> Provided information:
★ ★ ★
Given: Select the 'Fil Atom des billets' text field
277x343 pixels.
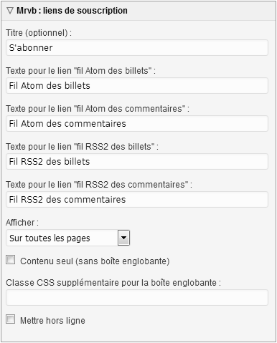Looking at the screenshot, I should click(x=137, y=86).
★ ★ ★
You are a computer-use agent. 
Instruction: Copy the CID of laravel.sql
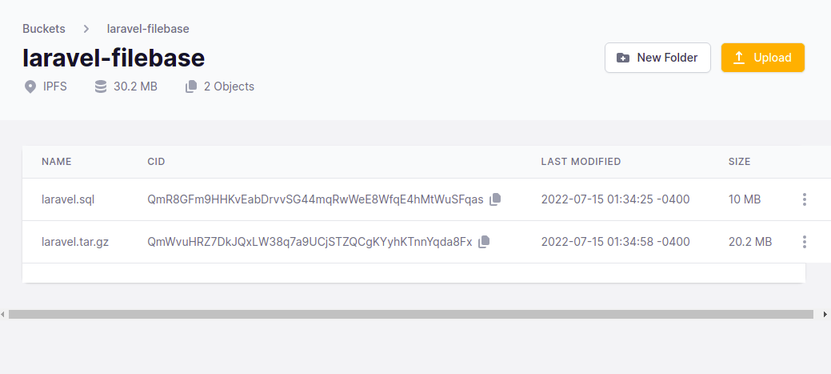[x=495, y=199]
★ ★ ★
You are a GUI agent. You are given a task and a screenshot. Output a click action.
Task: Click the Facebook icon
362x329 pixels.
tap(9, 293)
★ ★ ★
> Stated task: Rewrite the items from the line with "You are a computer-use agent." to the line with "[x=495, y=199]", swapping "computer-use agent" for "web-browsing agent" and changing nothing else. Leave the pictures out.

> Task output:
You are a web-browsing agent. 
Instruction: Copy the CID of laravel.sql
[x=495, y=199]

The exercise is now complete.